◆ PROVIDED INFORMATION:

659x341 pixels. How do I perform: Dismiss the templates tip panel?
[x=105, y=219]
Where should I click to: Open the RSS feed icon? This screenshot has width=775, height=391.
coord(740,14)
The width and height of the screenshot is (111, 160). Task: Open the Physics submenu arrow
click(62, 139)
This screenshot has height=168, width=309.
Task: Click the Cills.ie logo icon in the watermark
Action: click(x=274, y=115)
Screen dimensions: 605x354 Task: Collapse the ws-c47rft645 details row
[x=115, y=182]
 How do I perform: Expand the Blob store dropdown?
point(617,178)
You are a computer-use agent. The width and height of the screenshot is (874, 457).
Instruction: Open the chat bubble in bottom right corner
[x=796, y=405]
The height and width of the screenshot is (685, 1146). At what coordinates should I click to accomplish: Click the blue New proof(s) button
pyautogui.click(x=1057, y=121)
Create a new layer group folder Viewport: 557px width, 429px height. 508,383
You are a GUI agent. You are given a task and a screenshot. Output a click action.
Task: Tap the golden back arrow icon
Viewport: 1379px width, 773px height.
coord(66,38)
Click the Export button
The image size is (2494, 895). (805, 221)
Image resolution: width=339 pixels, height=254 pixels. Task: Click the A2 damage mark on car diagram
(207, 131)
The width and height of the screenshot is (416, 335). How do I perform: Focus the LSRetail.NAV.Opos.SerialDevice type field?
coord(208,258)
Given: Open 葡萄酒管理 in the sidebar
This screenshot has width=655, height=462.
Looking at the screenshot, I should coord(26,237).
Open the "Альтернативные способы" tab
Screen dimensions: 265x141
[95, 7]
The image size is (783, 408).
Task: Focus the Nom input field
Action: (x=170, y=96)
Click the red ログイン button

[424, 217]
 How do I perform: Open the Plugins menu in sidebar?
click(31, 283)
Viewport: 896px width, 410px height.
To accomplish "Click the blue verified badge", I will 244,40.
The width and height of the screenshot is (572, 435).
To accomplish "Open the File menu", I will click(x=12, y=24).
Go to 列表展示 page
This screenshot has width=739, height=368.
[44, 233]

◆ EXERCISE BRIEF: Would you output all the records above exactly as written?

◆ RESPONSE TO THE TASK:
659x341 pixels. How do I perform: Dismiss the templates tip panel?
[x=105, y=219]
Where should I click to: Open the RSS feed icon? This screenshot has width=775, height=391.
coord(740,14)
The width and height of the screenshot is (111, 160). Task: Open the Physics submenu arrow
click(62, 139)
This screenshot has height=168, width=309.
Task: Click the Cills.ie logo icon in the watermark
Action: click(x=274, y=115)
Screen dimensions: 605x354 Task: Collapse the ws-c47rft645 details row
[x=115, y=182]
 How do I perform: Expand the Blob store dropdown?
point(617,178)
You are a computer-use agent. The width and height of the screenshot is (874, 457).
Instruction: Open the chat bubble in bottom right corner
[x=796, y=405]
The height and width of the screenshot is (685, 1146). At what coordinates should I click to accomplish: Click the blue New proof(s) button
pyautogui.click(x=1057, y=121)
Create a new layer group folder Viewport: 557px width, 429px height. 508,383
You are a GUI agent. You are given a task and a screenshot. Output a click action.
Task: Tap the golden back arrow icon
Viewport: 1379px width, 773px height.
coord(66,38)
Click the Export button
The image size is (2494, 895). (805, 221)
Image resolution: width=339 pixels, height=254 pixels. Task: Click the A2 damage mark on car diagram
(207, 131)
The width and height of the screenshot is (416, 335). How do I perform: Focus the LSRetail.NAV.Opos.SerialDevice type field?
coord(208,258)
Given: Open 葡萄酒管理 in the sidebar
This screenshot has width=655, height=462.
Looking at the screenshot, I should coord(26,237).
Open the "Альтернативные способы" tab
Screen dimensions: 265x141
[95, 7]
The image size is (783, 408).
Task: Focus the Nom input field
Action: (x=170, y=96)
Click the red ログイン button

[424, 217]
 How do I perform: Open the Plugins menu in sidebar?
click(31, 283)
Viewport: 896px width, 410px height.
To accomplish "Click the blue verified badge", I will 244,40.
The width and height of the screenshot is (572, 435).
To accomplish "Open the File menu", I will click(x=12, y=24).
Go to 列表展示 page
This screenshot has width=739, height=368.
[44, 233]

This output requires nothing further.